MUSICAL『笑う男 The Eternal Love-永遠の愛-』

The Man Who Laughs

 

 

【東京公演】

2022年2月3日(木)~19日(土) ※3日~9日は公演中止

帝国劇場

 

脚本:ロバート・ヨハンソン 音楽:フランク・ワイルドホーン

歌詞:ジャック・マーフィー 編曲・オーケストレーション:ジェイソン・ハウランド

翻訳・訳詞・演出:上田一豪

 

スーパーヴァイザー・指揮:塩田明弘 音楽監督:小澤時史

歌唱指導:山口正義、堂ノ脇恭子 振付:新海絵理子、スズキ拓朗

美術:石原敬 照明:笠原俊幸 音響:山本浩一

映像:奥秀太郎 衣裳:前田文子 ヘアメイク:岡田智江(スタジオAD)

アクション:渥美博 舞台監督:廣田進 演出助手:森田香菜子

指揮:田尻真高 オーケストラ:東宝ミュージック、ダット・ミュージック

稽古ピアノ:國井雅美、中條純子、中野裕子

アシスタント・プロデューサー:清水光砂 アソシエイト・プロデューサー:塚田淳一

プロデューサー:服部優希、馬場千晃

宣伝美術:植田麗子、大江早季 (TOHOマーケティング) 宣伝写真:森﨑恵美子

 

出演:

浦井健治(グウィンプレン)

真彩希帆[Wキャスト](デア)

山口祐一郎(ウルシュス)

大塚千弘(ジョシアナ公爵)

吉野圭吾(デイヴィッド・ディリー・ムーア卿)

石川禅(フェドロ)

港幸樹(コンプラチコの長・ドクター・コンクエスト)

上野哲也(秘密警察の長・ワペンテイク/貴族院の議長/グウィンプレンの父親)

宇月颯(ウルシュス一座・フィーヴィー)

清水彩花(同・ヴィーナス)

内田智子(アン女王)

小原和彦(ウルシュス一座・トカゲ男/貴族院議員 他)

棚橋麗音(ウルシュス一座・足長男/貴族院議員 他)

早川一矢(ウルシュス一座・踊り熊/貴族院議員 他)

福永悠二(ウルシュス一座・人喰い族/貴族院議員 他)

森山大輔(ウルシュス一座・マスター・ニクレス/貴族院議員 他)

池谷祐子(ウルシュス一座・占い女/使用人 他)

島田彩(ウルシュス一座・猿少年/使用人 他)

富田亜希(ウルシュス一座・調教師/使用人 他)

松浪ゆの(ウルシュス一座・男女) ※休演

美麗(ウルシュス一座・蛇女/使用人 他)

石田佳名子(観客/使用人/グウィンプレンの母親 他)

吉田萌美(観客/使用人/デアの母親 他)

仙名立宗(コンプラチコの一員・ハーカー/貴族院議員 他)

横沢健司(ワペンテイクの従者/貴族院議員 他)

ポピエルマレック健太朗[トリプルキャスト](リトル・グウィンプレン)

 

STORY

1689年、イングランド、冬。
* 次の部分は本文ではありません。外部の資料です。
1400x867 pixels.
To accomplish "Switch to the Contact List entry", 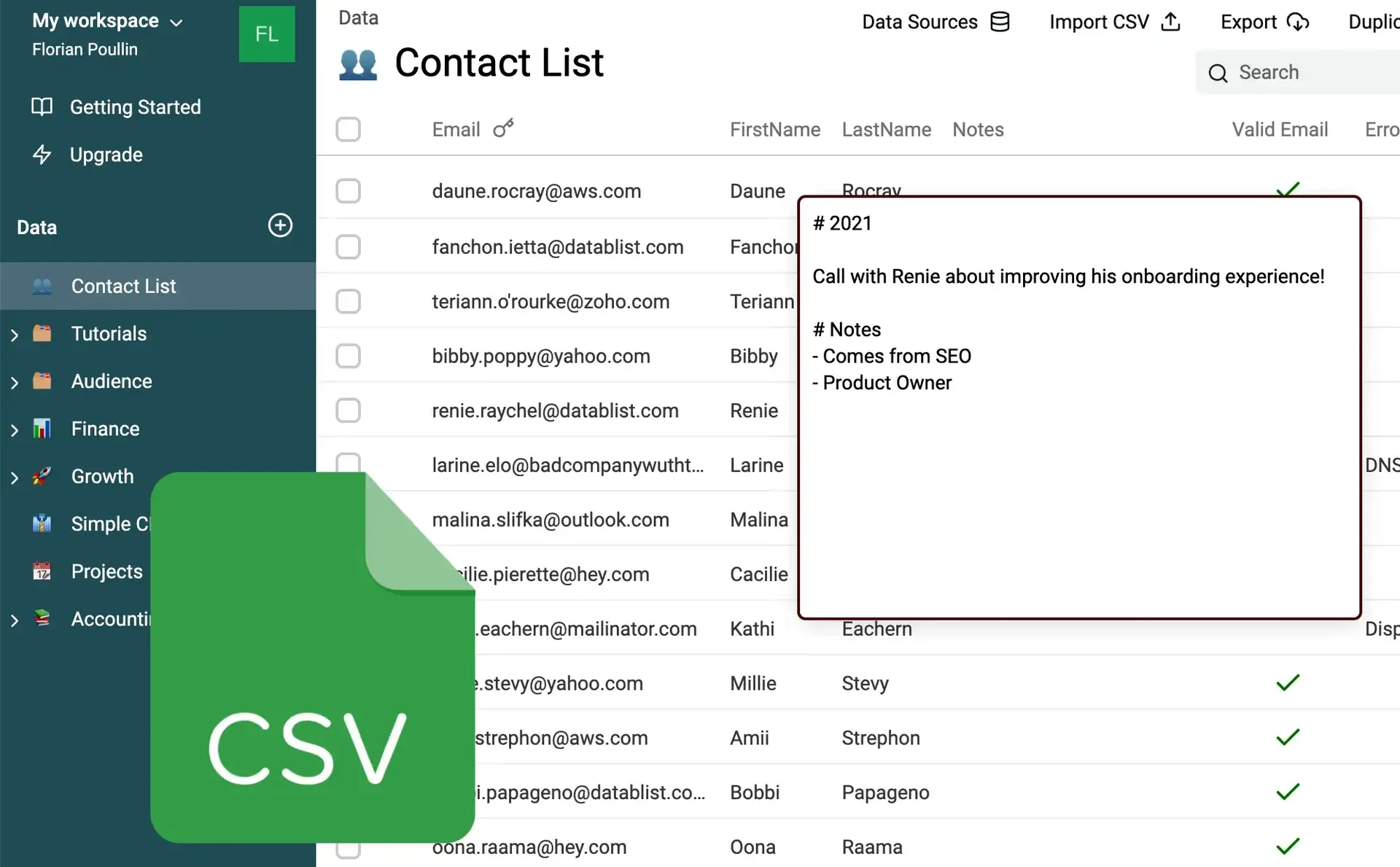I will [x=122, y=286].
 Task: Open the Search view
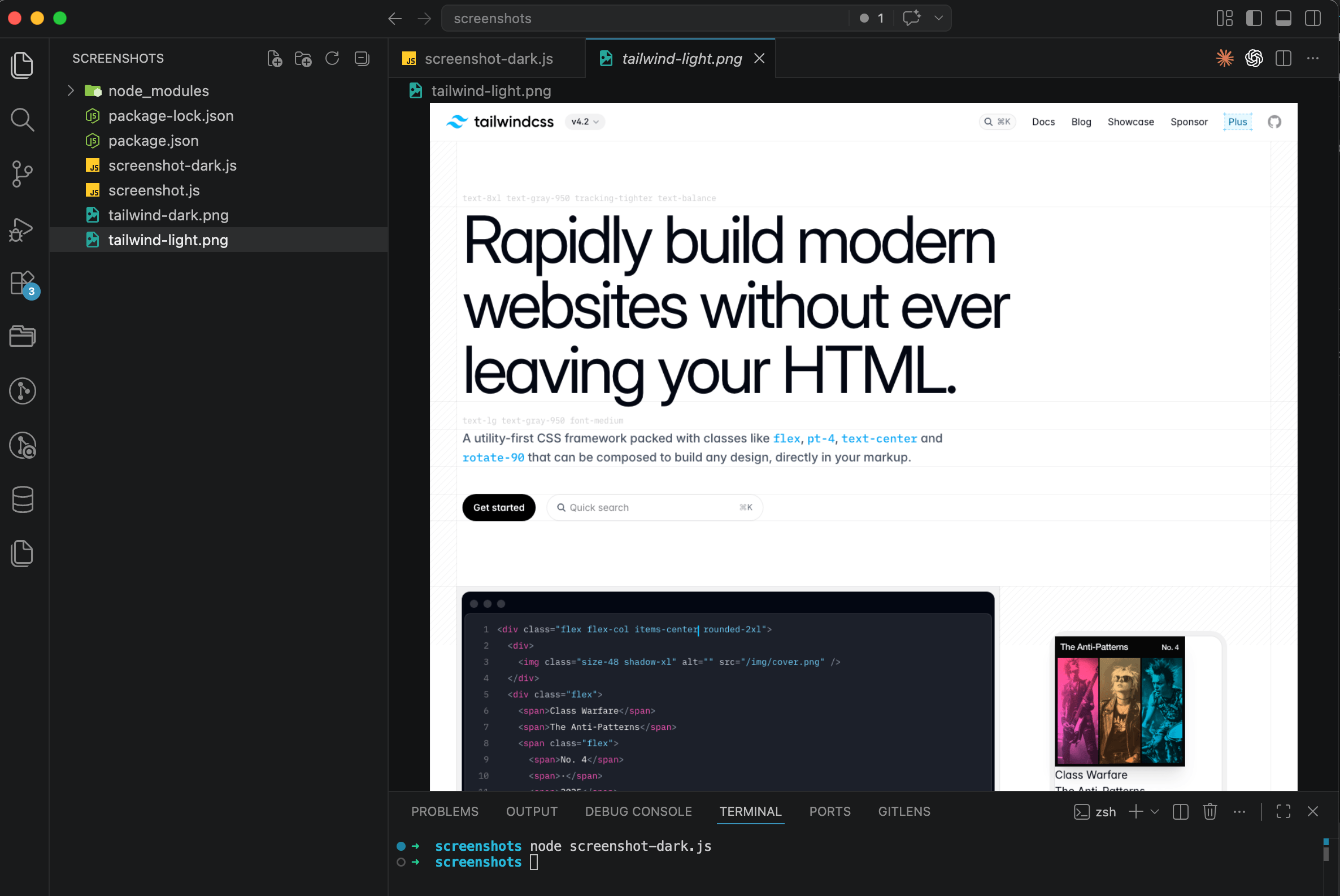coord(22,119)
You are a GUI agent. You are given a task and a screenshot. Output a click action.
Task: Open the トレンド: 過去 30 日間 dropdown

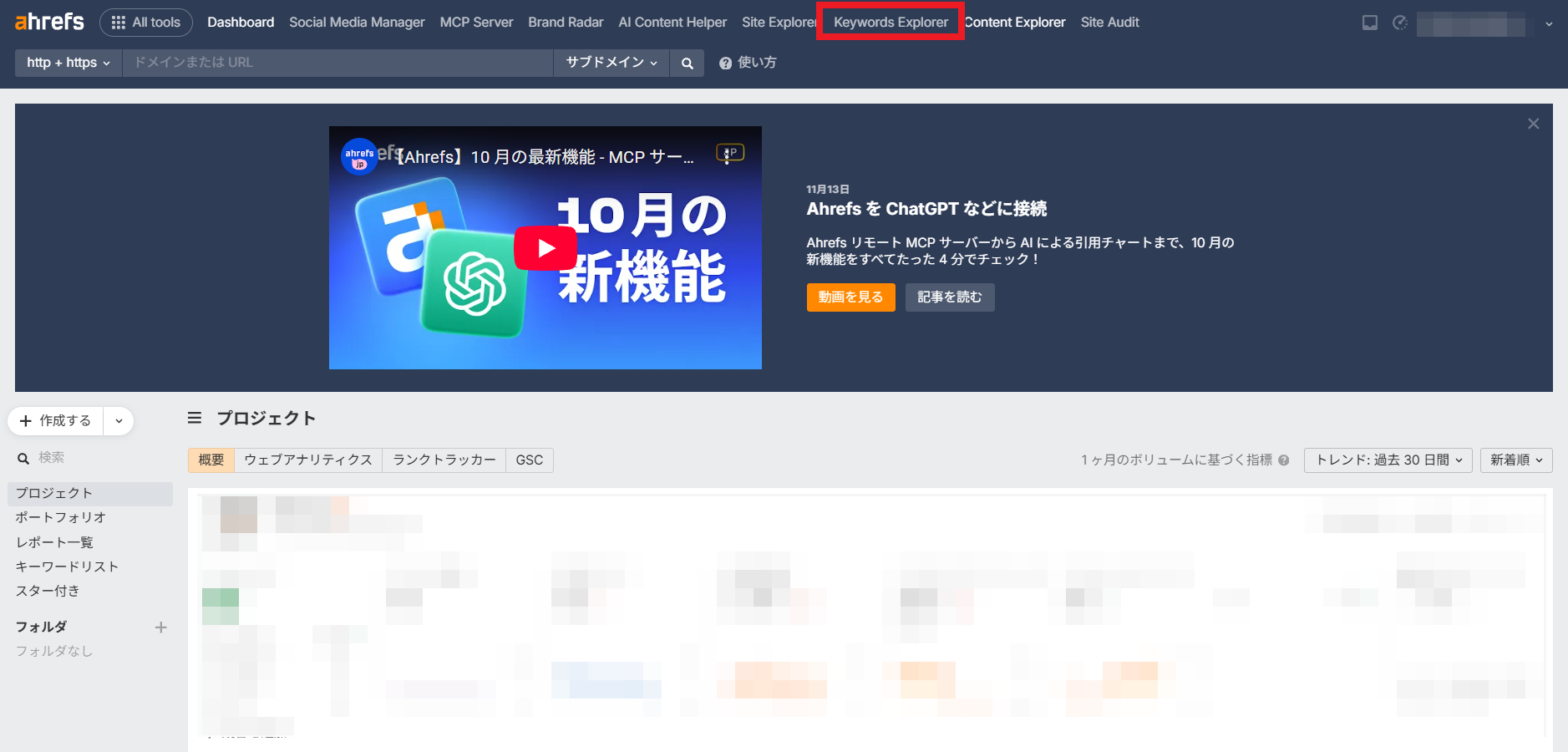point(1387,460)
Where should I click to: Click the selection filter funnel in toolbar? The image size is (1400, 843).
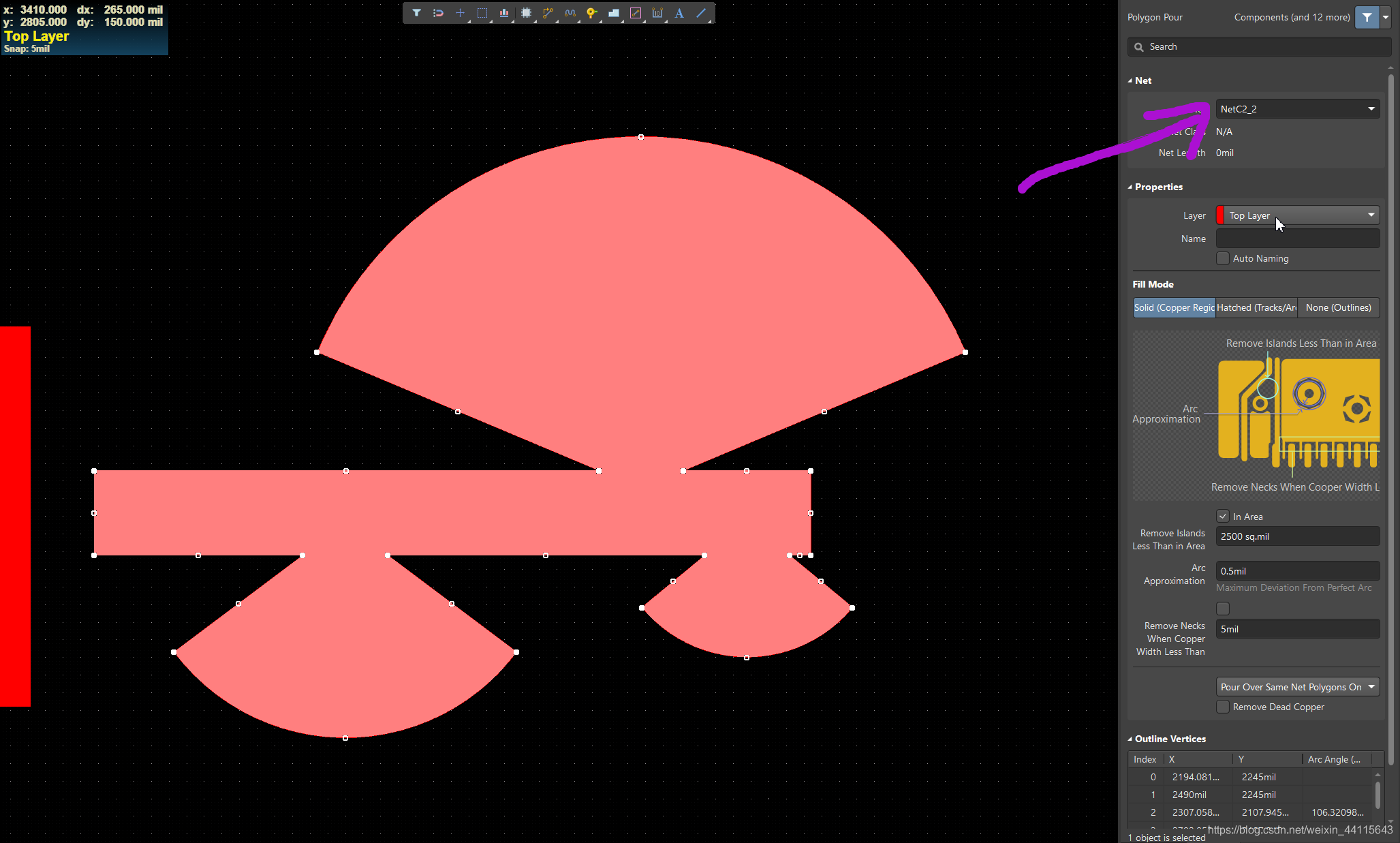click(416, 13)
“子供買い”の異名を持つコンプラチコの手により、見世物として口を裂かれ、醜悪な笑みを貼り付けられた少年グウィンプレンは、一行の船から放り出され、一人あてもなく雪の中を彷徨う。その最中、凍え死んだ女性が抱える赤ん坊、後のデアを見つけ、道すがら偶然辿り着いた興行師ウルシュスの元へ身を寄せた二人は、彼と生活を共にすることになる。時はたち青年に成長したグウィンプレンは、その奇怪な見た目で“笑う男”として話題を呼び、一躍有名人になっていた。盲目であるデアと共に生い立ちを演じる興行で人気を博す二人は、いつしか互いを愛し合う関係となる。そこへ彼らの興行に興味を持ったジョシアナ公爵とその婚約者デイヴィッド・ディリー・ムーア卿が来訪する。醜くも魅惑的なグウィンプレンの姿に心を惹かれたジョシアナは、彼を自身の元へ呼びつけ誘惑する。突然の愛の言葉に動揺するグウィンプレンがウルシュスらの元に戻ると、突然牢獄に連行され、そこで王宮の使用人フェドロより衝撃の事実が明かされる―。本当に醜いのは、刻まれた貧者の笑顔か、それとも富める者の嘲笑か。運命に翻弄される“笑う男”が辿り着く先に待っているものとは―。【公式サイトより】


ヴィクトル・ユーゴーの小説をミュージカル化。

一昨年、無料配信されたブリストル・オールド・ヴィック版とは別物で、2018年に韓国で初演、日本では翌年、日生劇場で初演された作品の再演。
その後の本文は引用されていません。